WHAT YOU ARE ASKED TO DO: From the passage on the emoji and chat systems below, list every metadata field that MessagePreprocessor extracts from each message entering the chat pipeline.

PASSAGE TO READ:
▶
Reverse Validation: Actual usage feedback from the emoji system (whether users react positively to replies containing emoji) flows back to ExpressionLearner, adjusting confidence_weight. Mappings that receive no positive feedback for 3 consecutive times are downgraded to rejected status.
Configuration Coordination: The review status (approved / rejected) of emoji is uniformly managed by ExpressionReviewStore. The emoji system only consumes mappings in the approved status, ensuring output content is safe and controllable.
Chat System
The message pipeline serves as both the data entry point and effect validation field for the learning module:
Data Collection: After each message enters the chat pipeline, metadata (user ID, group ID, message time, message type) is extracted by MessagePreprocessor and dispatched to the four types of learners as LearningTriggerEvent events. Learners decide whether to participate in analysis based on their respective filter conditions.
◀
DATA SECTION:
▶
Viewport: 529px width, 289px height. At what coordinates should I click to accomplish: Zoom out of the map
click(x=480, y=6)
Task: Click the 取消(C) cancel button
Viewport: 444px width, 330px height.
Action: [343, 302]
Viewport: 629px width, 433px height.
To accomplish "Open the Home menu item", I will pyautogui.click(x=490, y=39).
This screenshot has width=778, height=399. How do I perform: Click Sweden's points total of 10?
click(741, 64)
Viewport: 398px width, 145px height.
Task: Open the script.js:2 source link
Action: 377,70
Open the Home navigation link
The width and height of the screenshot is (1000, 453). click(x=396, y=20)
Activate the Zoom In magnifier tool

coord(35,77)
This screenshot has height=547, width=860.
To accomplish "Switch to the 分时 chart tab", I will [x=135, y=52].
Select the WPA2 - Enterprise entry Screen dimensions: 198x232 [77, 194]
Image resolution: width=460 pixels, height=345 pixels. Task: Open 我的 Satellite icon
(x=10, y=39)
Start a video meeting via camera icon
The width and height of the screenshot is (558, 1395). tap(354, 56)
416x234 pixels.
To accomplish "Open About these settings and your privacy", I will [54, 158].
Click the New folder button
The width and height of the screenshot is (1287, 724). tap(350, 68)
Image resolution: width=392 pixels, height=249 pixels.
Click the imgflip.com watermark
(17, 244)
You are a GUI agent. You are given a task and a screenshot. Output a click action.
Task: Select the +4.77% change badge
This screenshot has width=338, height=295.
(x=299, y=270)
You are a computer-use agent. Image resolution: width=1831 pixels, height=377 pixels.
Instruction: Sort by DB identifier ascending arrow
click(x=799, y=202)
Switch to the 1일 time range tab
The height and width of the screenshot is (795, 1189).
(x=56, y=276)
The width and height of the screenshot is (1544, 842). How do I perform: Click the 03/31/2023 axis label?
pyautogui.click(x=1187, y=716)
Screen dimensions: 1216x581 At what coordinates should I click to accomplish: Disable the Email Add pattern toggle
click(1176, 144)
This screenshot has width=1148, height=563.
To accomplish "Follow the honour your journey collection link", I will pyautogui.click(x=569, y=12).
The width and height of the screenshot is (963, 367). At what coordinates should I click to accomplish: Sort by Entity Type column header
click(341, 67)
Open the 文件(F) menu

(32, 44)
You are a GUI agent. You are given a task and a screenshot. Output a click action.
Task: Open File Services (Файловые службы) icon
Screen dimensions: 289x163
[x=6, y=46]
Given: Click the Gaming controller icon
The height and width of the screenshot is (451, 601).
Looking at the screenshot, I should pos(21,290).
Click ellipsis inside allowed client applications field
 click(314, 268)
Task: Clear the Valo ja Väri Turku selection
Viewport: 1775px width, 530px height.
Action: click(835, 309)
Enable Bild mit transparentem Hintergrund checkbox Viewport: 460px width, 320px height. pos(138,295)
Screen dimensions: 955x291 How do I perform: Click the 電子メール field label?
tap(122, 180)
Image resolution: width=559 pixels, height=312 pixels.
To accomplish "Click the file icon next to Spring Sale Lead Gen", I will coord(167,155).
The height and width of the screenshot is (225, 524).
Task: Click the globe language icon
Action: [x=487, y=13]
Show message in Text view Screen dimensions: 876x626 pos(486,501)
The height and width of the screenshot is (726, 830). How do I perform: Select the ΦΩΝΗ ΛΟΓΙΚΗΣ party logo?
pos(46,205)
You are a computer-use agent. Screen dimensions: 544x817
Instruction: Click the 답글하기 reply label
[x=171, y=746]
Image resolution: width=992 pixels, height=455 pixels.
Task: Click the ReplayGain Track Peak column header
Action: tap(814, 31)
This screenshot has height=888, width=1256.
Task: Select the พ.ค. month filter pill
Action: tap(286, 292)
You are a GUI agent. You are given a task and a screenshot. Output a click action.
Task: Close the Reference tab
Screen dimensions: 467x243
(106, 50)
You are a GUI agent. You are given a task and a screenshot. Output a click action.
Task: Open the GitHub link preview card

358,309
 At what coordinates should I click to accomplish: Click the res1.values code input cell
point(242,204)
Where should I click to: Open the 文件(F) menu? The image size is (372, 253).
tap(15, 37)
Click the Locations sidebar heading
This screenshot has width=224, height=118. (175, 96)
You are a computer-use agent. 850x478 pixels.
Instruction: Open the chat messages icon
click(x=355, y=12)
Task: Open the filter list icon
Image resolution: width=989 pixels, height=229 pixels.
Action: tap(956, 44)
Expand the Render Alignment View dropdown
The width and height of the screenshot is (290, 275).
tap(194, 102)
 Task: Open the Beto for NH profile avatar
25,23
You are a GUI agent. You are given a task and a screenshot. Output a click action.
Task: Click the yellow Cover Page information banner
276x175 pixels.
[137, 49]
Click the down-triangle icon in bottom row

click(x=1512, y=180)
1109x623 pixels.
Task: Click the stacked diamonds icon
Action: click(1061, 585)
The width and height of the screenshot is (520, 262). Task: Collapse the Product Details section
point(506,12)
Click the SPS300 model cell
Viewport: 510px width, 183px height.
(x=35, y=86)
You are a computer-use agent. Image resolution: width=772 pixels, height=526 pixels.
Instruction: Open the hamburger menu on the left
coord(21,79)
◀
SOLUTION TO THE EXERCISE: User ID, group ID, message time, message type